Se otto ore vi sembran poche: l’antico canto di lotta torna di attualità. Almeno in Germania, dove l’organizzazione dei datori di lavoro (Bundesvereinigung der deutschen Arbeitgeberverbände, Bda) ha chiesto al governo di abolire il limite di otto ore giornaliere previsto dalla legge che disciplina l’orario dei lavoratori dipendenti. Una norma-simbolo per la storia del movimento operaio e uno dei (non molti) argini rimasti al dominio assoluto delle «ragioni dell’impresa» sulla vita delle persone. «Per guadagnare più spazio di manovra e per rispondere meglio alle necessità aziendali, la legge sull’orario di lavoro dovrebbe prevedere un limite massimo settimanale al posto di quello giornaliero»: questa la tesi fondamentale contenuta in un documento diffuso nei giorni scorsi dalla Bda. La «riforma», secondo l’associazione padronale, porterebbe anche «a una migliore conciliazione fra lavoro e famiglia», nell’interesse degli occupati.

Le reazioni non si sono fatte attendere.
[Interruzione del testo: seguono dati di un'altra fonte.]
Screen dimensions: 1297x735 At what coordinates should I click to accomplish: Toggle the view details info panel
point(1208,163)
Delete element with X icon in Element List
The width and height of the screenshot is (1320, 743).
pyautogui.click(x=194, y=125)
Per il sindacato non se ne parla nemmeno: il segretario generale della Confederazione unitaria Dgb, Reiner Hoffmann, ha duramente criticato la proposta della Confindustria tedesca, che ha accusato di voler tornare all’Ottocento. «Spacciano per moderno qualcosa che danneggerebbe l’economia: tutti gli studi mostrano che dopo otto ore al lavoro la produttività diminuisce molto, qualunque sia la mansione che si sta svolgendo», ha spiegato Hoffmann in un’intervista alla radio pubblica Mdr. E non solo l’abolizione del limite di otto ore è da respingere, ma per il leader della Dgb già attualmente la maggioranza degli occupati tedeschi subisce carichi di lavoro eccessivi: «Il 57% ha un orario settimanale superiore alla media definita dai contratti collettivi, pari a 37,7 ore».
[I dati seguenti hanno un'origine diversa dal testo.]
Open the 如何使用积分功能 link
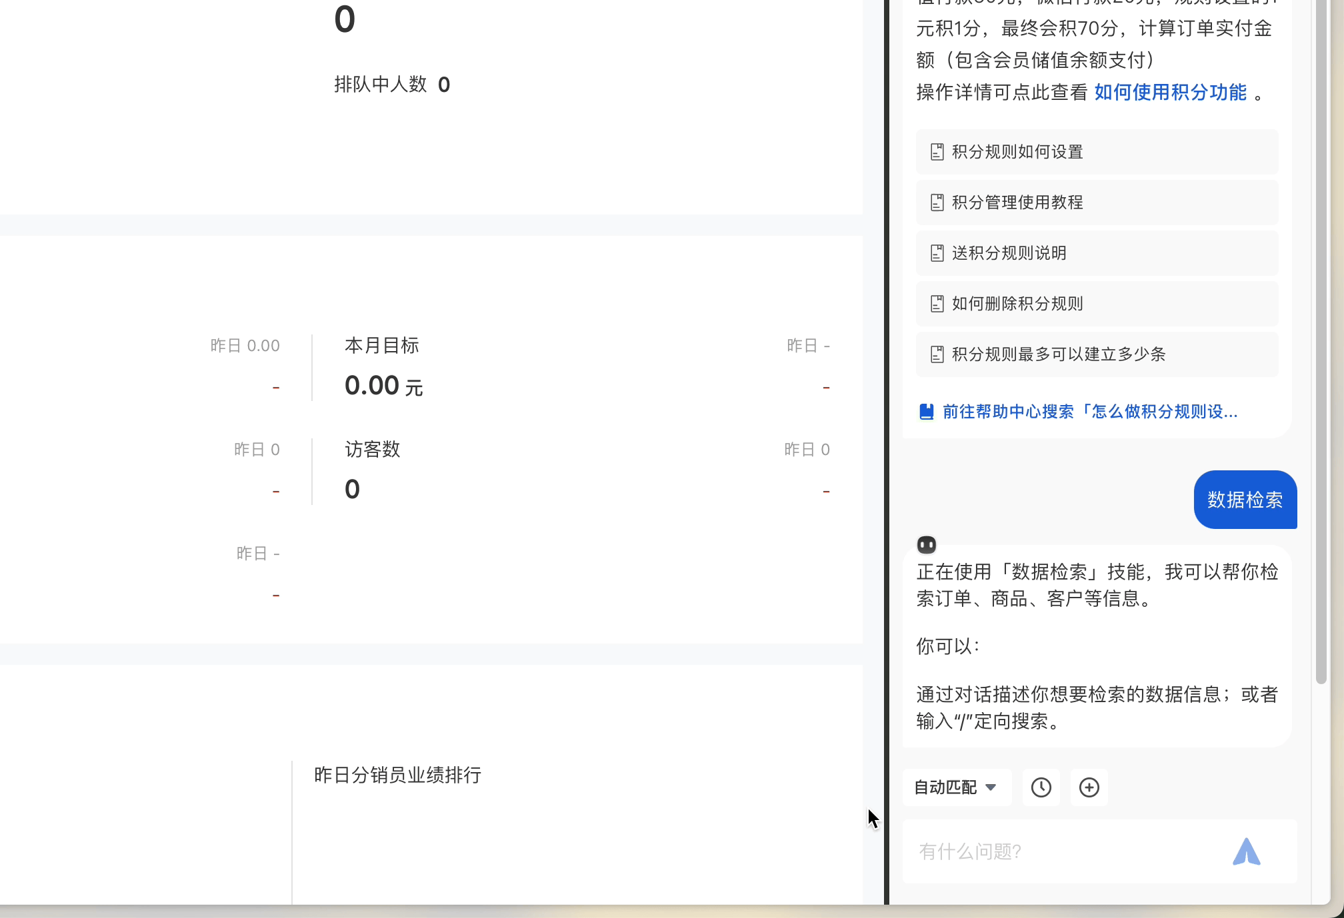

Chiusura anche da parte del governo: «Una modifica della legge sull’orario di lavoro non è in programma» ha fatto sapere il ministero del lavoro guidato dalla socialdemocratica Andrea Nahles. E tuttavia, forse per non scontentare troppo l’associazione padronale, la chiusura non è poi così totale: lo stesso dicastero fa sapere che «la questione dell’organizzazione del tempo di lavoro farà parte di un libro bianco che sarà elaborato nei prossimi mesi». Quindi: per adesso no, poi chi lo sa.

Difficile immaginare, comunque, che la ministra Nahles voglia inimicarsi troppo il sindacato: la ricucitura del rapporto con le organizzazioni dei lavoratori è uno dei punti fermi della «nuova» Spd dopo la rottura ai tempi del cancelliere Gerhard Schröder e delle sue «riforme» di tipo neoliberale.
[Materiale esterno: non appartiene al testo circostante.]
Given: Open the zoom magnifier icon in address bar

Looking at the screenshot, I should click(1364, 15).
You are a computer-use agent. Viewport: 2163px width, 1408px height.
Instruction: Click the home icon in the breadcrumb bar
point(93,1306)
Un punto di frizione, in realtà, già c’è. E nemmeno di piccole dimensioni. Sul trattato transatlantico di libero scambio Usa-Ue (il famigerato Ttip), il movimento sindacale è molto critico, mentre il vicecancelliere e ministro dell’industria Sigmar Gabriel, che della Spd è il leader, spinge sull’acceleratore. La Dgb, come tutto il movimento internazionale che si batte contro il trattato, teme che l’accordo possa portare all’ulteriore abbassamento degli standard di tutela dei lavoratori (e dei consumatori) in Europa, che verrebbero livellati verso il basso al fine di eliminare le cosiddette «barriere non tariffarie» al libero commercio. E un esempio del futuro che potrebbe attenderci è dato dalla vicenda della T-Mobile Usa, impresa della telefonia cellulare che opera in America ma che è controllata dalla tedesca Deutsche Telekom.

In breve: la T-Mobile Usa viola sistematicamente i diritti sindacali dei suoi dipendenti, ricorrendo al mobbing e a licenziamenti per rappresaglia. Il sindacato americano Cwa lotta, ma non basta. Per questo, ora il sindacato tedesco ha deciso di alzare la voce e rivolgersi direttamente al governo di Berlino: la T-Mobile Usa è controllata da Deutsche Telekom, che a sua volta è ancora parzialmente in mano pubblica. E quindi il governo di Angela Merkel, se volesse, potrebbe agire in modo tale da porre fine all’attività antisindacale di un’impresa che, seppur indirettamente, risponde all’esecutivo tedesco.
La federazione dei lavoratori dei servizi Ver. Di. ha lanciato pochi giorni fa una raccolta firme con l’obiettivo di portare il caso in parlamento.